What is true today is that the customer is in charge.

As well, consumers can no longer be lumped together in an amorphous mass market. Rather, marketers must learn to deal with a mass of markets each made up of one, or a few, individuals – the market of one.

What that looks like is that customers now are telling retailers what they want to buy.

Retailers, if they are tuned in to their customers, tell the manufacturer/supplier what they want to sell and, in general, manufacturers are scrambling to catch up.

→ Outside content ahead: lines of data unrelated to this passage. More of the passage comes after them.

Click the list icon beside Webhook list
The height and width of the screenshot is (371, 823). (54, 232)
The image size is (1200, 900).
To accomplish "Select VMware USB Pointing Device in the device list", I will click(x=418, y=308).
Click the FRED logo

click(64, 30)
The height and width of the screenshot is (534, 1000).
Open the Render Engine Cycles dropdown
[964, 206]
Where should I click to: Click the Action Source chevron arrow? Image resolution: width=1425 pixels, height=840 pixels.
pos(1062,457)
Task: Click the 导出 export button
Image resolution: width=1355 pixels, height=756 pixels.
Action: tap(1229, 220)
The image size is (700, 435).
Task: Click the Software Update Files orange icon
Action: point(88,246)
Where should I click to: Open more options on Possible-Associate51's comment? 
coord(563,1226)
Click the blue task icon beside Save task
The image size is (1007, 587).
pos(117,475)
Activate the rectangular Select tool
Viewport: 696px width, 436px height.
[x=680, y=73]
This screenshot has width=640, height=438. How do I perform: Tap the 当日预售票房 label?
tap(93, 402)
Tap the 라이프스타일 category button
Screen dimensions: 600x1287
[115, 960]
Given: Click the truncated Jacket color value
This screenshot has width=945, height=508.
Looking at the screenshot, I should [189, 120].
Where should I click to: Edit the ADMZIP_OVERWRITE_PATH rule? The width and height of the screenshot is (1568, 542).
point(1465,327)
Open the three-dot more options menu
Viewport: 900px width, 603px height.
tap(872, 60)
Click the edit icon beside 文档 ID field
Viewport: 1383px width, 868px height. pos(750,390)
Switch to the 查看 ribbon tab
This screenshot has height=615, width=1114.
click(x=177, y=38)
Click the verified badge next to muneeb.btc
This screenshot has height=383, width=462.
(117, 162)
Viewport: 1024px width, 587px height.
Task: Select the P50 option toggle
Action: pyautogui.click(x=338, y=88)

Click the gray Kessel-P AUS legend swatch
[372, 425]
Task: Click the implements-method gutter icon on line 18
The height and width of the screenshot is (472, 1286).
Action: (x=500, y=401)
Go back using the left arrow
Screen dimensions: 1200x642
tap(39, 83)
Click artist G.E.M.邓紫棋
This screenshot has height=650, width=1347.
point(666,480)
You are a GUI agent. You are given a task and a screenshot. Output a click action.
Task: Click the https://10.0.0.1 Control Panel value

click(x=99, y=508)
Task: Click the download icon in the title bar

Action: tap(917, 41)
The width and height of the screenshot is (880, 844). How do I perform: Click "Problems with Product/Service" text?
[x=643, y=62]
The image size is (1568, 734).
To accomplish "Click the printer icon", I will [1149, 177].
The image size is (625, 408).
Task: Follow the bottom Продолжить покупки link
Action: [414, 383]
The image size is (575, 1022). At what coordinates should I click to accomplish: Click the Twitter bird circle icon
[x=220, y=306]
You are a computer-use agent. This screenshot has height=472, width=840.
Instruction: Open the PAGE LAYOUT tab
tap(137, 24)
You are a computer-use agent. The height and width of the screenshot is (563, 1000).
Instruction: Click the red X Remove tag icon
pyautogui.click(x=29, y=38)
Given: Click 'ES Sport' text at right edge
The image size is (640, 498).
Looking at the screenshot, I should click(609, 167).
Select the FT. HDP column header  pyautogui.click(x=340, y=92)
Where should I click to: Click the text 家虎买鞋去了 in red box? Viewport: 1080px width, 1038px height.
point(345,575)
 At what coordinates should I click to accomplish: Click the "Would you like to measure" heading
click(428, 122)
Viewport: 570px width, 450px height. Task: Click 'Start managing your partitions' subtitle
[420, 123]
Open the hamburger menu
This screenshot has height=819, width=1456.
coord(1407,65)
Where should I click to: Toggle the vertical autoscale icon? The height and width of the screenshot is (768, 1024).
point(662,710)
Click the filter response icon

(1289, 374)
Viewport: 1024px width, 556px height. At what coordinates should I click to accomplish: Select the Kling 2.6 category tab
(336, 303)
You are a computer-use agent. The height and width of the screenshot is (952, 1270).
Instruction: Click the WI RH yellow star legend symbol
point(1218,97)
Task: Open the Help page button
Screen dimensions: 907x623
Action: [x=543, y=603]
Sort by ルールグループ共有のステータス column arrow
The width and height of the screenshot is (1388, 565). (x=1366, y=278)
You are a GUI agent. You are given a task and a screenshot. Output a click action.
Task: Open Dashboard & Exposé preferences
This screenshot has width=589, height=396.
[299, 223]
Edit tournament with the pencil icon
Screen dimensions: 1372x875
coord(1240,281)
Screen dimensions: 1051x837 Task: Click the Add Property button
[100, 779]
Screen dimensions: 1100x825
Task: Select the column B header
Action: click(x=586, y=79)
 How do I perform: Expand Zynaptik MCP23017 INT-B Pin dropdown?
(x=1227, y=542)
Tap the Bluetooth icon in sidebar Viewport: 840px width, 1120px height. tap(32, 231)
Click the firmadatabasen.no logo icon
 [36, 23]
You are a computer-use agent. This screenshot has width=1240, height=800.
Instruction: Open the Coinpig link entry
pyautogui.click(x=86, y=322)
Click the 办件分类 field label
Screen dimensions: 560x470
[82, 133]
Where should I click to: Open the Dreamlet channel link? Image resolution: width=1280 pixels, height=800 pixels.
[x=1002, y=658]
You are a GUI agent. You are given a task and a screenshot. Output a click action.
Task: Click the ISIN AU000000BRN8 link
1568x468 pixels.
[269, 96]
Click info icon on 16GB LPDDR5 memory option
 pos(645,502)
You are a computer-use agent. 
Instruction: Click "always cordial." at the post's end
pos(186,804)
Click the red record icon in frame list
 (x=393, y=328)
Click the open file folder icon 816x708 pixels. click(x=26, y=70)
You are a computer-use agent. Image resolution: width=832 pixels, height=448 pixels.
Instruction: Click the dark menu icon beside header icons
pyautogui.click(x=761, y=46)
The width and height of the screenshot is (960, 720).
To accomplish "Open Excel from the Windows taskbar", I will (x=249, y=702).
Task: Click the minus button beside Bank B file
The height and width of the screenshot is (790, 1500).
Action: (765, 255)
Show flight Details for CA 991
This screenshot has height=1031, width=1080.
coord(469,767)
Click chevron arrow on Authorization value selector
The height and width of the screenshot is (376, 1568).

The result is a proliferation of efforts to get at end-consumers to make them buy directly, efforts to improve margins by eliminating stages of the chain, efforts to keep customers loyal, or, at least, keep them buying.

Number of ways

So, how can you, as a manufacturer, distributor or retailer get into the game? There are a number of ways. And, it does not necessarily mean jumping right into direct-to-end-consumer selling programs:

1. Manufacturers going direct

Prominent activity in this area is in the pharmaceutical sector.

No longer content to rely on doctors to recommend and prescribe its products, drug company Glaxo launched an 1-800 information line for migraine sufferers to call and request helpful information, and Imitrex, Glaxo’s migraine medication, is mentioned.

Computer hardware manufacturers will never forget Dell.

Dell Computers is the original example of a manufacturer choosing to open the direct-to-end-consumer channel first, followed by exploration of traditional distribution channels as the expansion strategy.

Little success

Success stories are still few and far between because manufacturers are afraid to upset their delicate relationships with retailers.

2. Retailers going direct

In Canada, retailers sometimes believe they are going direct to consumers simply by putting names and addresses on advertising material that was once delivered by newspapers, magazines and television.

Too often, the objective of these communications is still solely to drive customers into the retail store.

The fear of cannibalizing retail sales overrides any desire to service (and sell) customers wherever they might choose to shop – and that includes picking up the phone and taking delivery at home.

u.s. companies such as The Nature Company are exporting their retail/mail order models to Canada. Unfortunately, our own retailers will be forced to learn hard lessons from them.

3. New partnerships between manufacturers and retailers

Last year, a u.s. national tv campaign featured a spokesperson for the car, Infiniti. In a spot, the spokesperson opens up the Yellow Pages to find the local dealer and shows the ad for the dealer in the local viewing area.

Benjamin Moore

In Canada, Benjamin Moore sells to independent paint dealers and supports them with flyer promotion programs localized as to dealer and product selection. The next step would be to personalize programs direct to end-customers in the dealer’s trading area.

4. Rewarding the customer

Here, in Canada, we do have an example of successful synergy between retailers, end-customer rewards and direct marketing techniques.

Air Miles

The Air Miles Reward Program teams national retail sponsors with the database-driven rewards program and thousands of end-consumers eager to earn free travel.

How to get started? Start listening. To your manufacturers. To your distributors. To your retailers. But, first and foremost, to your end-customers. They know what they want. And they’re telling you. Listen up.

Barbara Canning Brown, a 20-year veteran of the direct marketing industry, is a direct marketing consultant specializing in catalogues.